#### WHAT TO PRODUCE:
Extend the Java generics question below, starting from the point where it ends.

#### PROVIDED PASSAGE:
══════════════════════════════
MAREK MAREK - 1 year ago 144
Java Question

Java Generics - extending generic class with generic function

I have a simple program like this:

package test;

public class TestGenericsInheritance {

public static void main(String[] args) {}

public static abstract class A<Q>{

public void foo2(Q obj){}
public abstract <T> void foo(T obj);

public static class C extends A<Object>{

public <T> void foo(T obj) {}

public static class B extends A{

public <T> void foo(T obj) {}

As you can see It does absolutely nothing. Compilation of this program files on java 1.6 and 1.7 with following error:

test.TestGenericsInheritance.B is not abstract and do es not override
abstract method foo(java.lang.Object) in
/D:/Projects/.../test/[27,25] name clash:
foo(T) in test.TestGenericsInheritance .B and foo(T) in
test.TestGenericsInheritance.A have the same erasure, yet neither
overrides the other
/D:/Projects/.../test/[26,9] method does
not override or implement a method from a supertype

Classes C and B are semantically identical, however class B doesn't recognize method foo as implementation of A#foo. To make this code compliant I have to implement method A#foo in class B with following signature:

public void foo(Object obj)

My question is, why my program doesn't compile? Generic types Q and T are completely independent, so why I may implement generic function A#foo only when I explicitly specify generic type Q for the inherited class A?
══════════════════════════════
#### EXERCISE DATA:

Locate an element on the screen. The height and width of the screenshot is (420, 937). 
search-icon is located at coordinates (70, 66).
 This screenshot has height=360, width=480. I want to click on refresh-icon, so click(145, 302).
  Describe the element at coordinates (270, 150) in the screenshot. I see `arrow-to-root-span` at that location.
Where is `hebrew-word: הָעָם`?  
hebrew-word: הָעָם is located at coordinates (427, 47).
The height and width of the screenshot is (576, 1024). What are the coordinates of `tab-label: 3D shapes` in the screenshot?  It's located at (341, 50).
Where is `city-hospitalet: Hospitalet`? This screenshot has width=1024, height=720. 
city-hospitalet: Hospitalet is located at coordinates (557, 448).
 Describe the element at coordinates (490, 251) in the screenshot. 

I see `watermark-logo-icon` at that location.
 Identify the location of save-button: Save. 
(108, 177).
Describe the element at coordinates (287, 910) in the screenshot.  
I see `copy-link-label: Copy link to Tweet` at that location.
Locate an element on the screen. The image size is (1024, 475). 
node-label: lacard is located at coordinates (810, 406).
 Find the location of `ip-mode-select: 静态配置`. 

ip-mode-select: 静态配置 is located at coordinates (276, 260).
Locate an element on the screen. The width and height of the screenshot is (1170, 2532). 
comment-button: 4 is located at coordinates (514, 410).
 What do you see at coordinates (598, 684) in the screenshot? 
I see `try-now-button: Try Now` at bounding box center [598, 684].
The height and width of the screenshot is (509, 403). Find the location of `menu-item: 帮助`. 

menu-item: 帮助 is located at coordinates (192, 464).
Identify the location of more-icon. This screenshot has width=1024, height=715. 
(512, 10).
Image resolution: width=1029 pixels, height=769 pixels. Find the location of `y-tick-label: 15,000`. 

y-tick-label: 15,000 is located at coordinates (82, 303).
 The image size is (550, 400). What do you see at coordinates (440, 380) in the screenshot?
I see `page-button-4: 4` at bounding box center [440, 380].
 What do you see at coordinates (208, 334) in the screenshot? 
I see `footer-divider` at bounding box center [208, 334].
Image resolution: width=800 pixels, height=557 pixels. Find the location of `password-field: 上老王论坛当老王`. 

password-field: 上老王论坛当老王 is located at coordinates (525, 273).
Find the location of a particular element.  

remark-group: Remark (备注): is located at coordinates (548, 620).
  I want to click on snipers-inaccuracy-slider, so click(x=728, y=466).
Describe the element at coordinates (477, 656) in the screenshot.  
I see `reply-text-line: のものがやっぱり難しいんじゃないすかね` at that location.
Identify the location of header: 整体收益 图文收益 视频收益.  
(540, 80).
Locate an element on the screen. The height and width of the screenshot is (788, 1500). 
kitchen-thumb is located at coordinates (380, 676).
══════════════════════════════
#### RESPONSE TO THE EXERCISE:
Answer Source

B extends the raw type A. Because you use a raw type, all generic information is erased, not only the type variable you failed to specify (see Section 4.6 of the Java Language Specification). This means that A has a method void foo(Object obj), whereas A<SomeType> has a method <T> void foo(T obj).

If you override a method, it must have the same signature (optionally after taking the type erasure of the overridden method) -- interestingly, the overriding method may have a different, more specific, return type. The signatures of your two methods are different (you would need type erasure in the overriding method), and therefore your example doesn't compile.

The reason type erasure was implemented as it is, is backwards compatibility. The idea was that new code would only use generics, and that only old code would use raw types. So, the goal was not to make raw types the most convenient (because new code shouldn't use them anyway), but to make raw types the most compatible.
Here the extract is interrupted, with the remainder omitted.